Drowning and near-drowning are major causes of childhood mortality and morbidity from injury. From 1980 to 1985, drowning was the second leading cause of injury death of infants and children younger than 15 years of age in the United States.1 In 18 of the 50 states, drowning was the number one cause of unintentional injury death of children 1 to 4 years of age.1 Children less than 5 years of age and young people aged 15 to 24 years have the highest drowning rates.2 Drowning, by definition, is fatal; near-drowning is sometimes fatal. Drowning has been defined as a death resulting from suffocation within 24 hours of submersion in water; victims of near-drowning survive for at least 24 hours.3 For every child who drowns, four children are hospitalized for near-drowning.4 One third of those who are comatose on admission but survive suffer significant neurologic impairment.4 The annual lifetime cost attributable to drowning and near-drowning in children less than 15 years of age is $384 million.3 The annual cost of care per year in a chronic care facifity for an impaired survivor of a near-drowning event is approximately $100 000.4

There is no national surveillance system that defines the circumstances surrounding a drowning event well enough to enable the development of effective preventive strategies for children.

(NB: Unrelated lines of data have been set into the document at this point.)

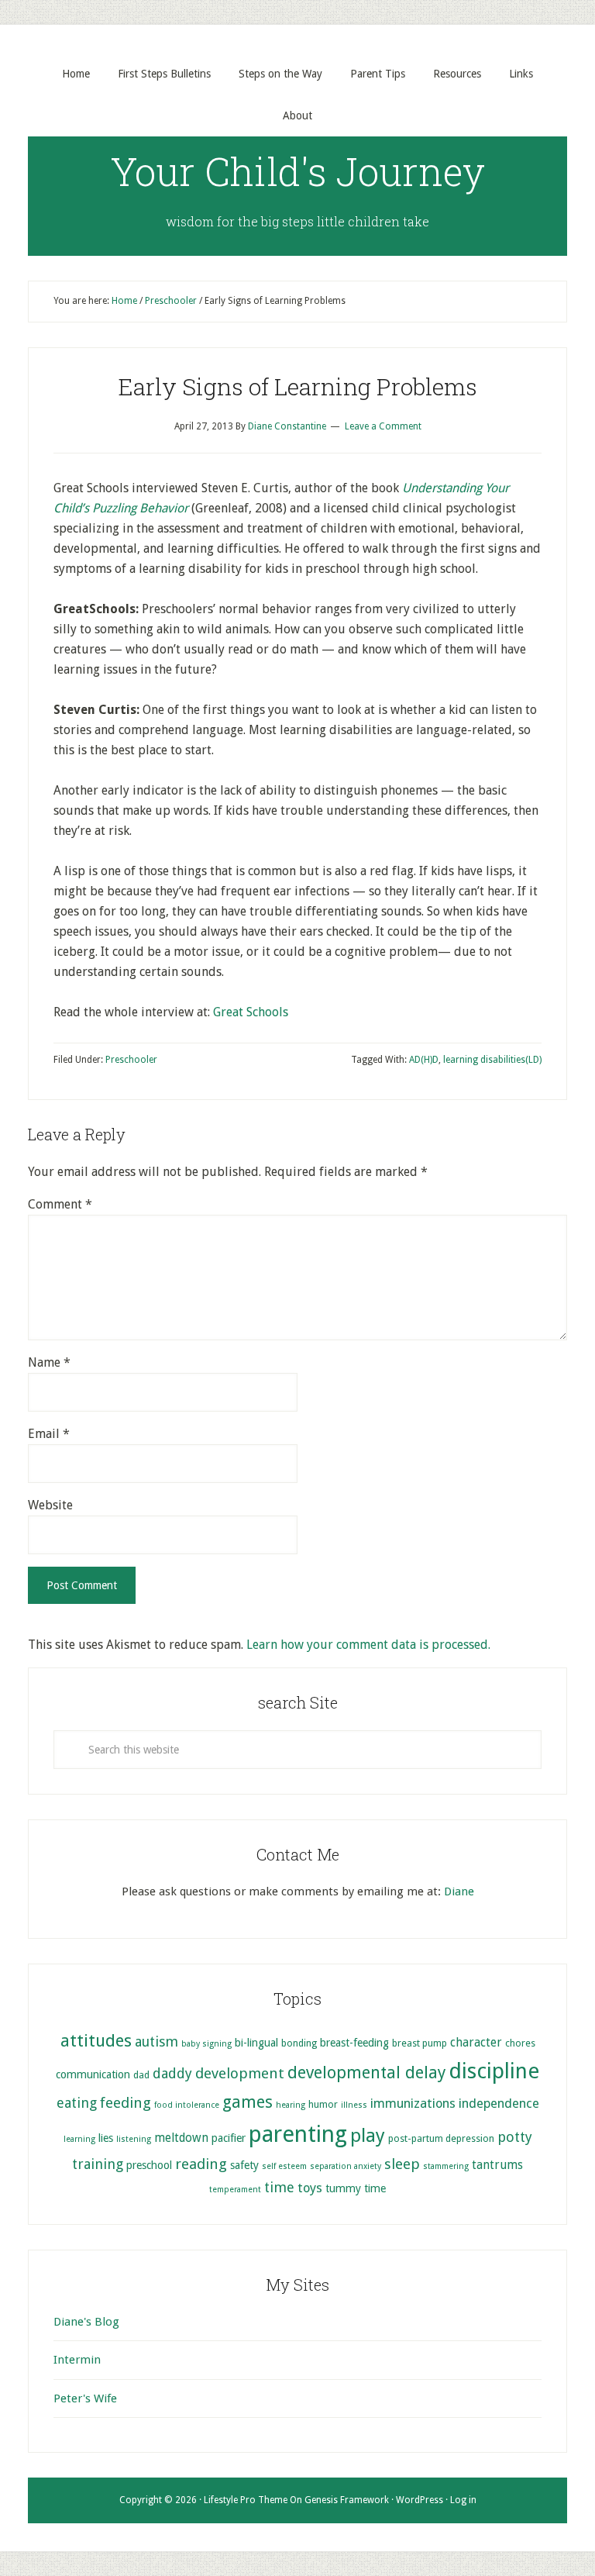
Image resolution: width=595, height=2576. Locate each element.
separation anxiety (345, 2166)
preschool (149, 2165)
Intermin (77, 2360)
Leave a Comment (383, 426)
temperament (235, 2190)
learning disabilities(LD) (492, 1059)
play (367, 2136)
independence (499, 2103)
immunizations (413, 2103)
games (247, 2102)
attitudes (96, 2040)
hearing (290, 2105)
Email (49, 1433)
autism (156, 2041)
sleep (402, 2164)
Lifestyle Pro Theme (245, 2500)
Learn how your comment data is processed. (368, 1644)
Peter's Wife (85, 2398)
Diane (459, 1891)
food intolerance (186, 2105)
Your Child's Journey (298, 171)
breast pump (419, 2043)
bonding (299, 2043)
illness (354, 2105)
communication (93, 2074)
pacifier (229, 2138)
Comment (60, 1204)
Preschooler (131, 1059)
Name (49, 1362)
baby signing (206, 2044)
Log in (463, 2500)
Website (50, 1505)
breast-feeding (354, 2042)
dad (141, 2075)
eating (77, 2103)
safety (244, 2165)
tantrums (497, 2165)
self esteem (284, 2166)
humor (323, 2104)
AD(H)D (424, 1059)
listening (133, 2139)
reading (201, 2164)
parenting (298, 2134)
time (279, 2187)
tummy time (355, 2188)
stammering (446, 2166)
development (239, 2073)
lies (105, 2138)
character (476, 2043)
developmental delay (366, 2072)
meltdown (181, 2138)
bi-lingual (256, 2042)
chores (520, 2043)
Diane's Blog (86, 2322)
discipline (494, 2071)
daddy (172, 2073)
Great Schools (250, 1012)
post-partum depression (441, 2138)
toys (310, 2188)
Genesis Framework (346, 2500)
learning (79, 2139)
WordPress (419, 2500)
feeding (125, 2103)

A need exists to establish uniform state or local surveillance systems that consider developmental age groupings and geographic location and that account for environmental and behavioral factors that place children at risk. To design preventive strategies aimed at specific risk factors, such surveillance systems must define in sufficient detail the circumstances under which the drowning event occurred, preventive measures used, rescue efforts made, and the outcomes.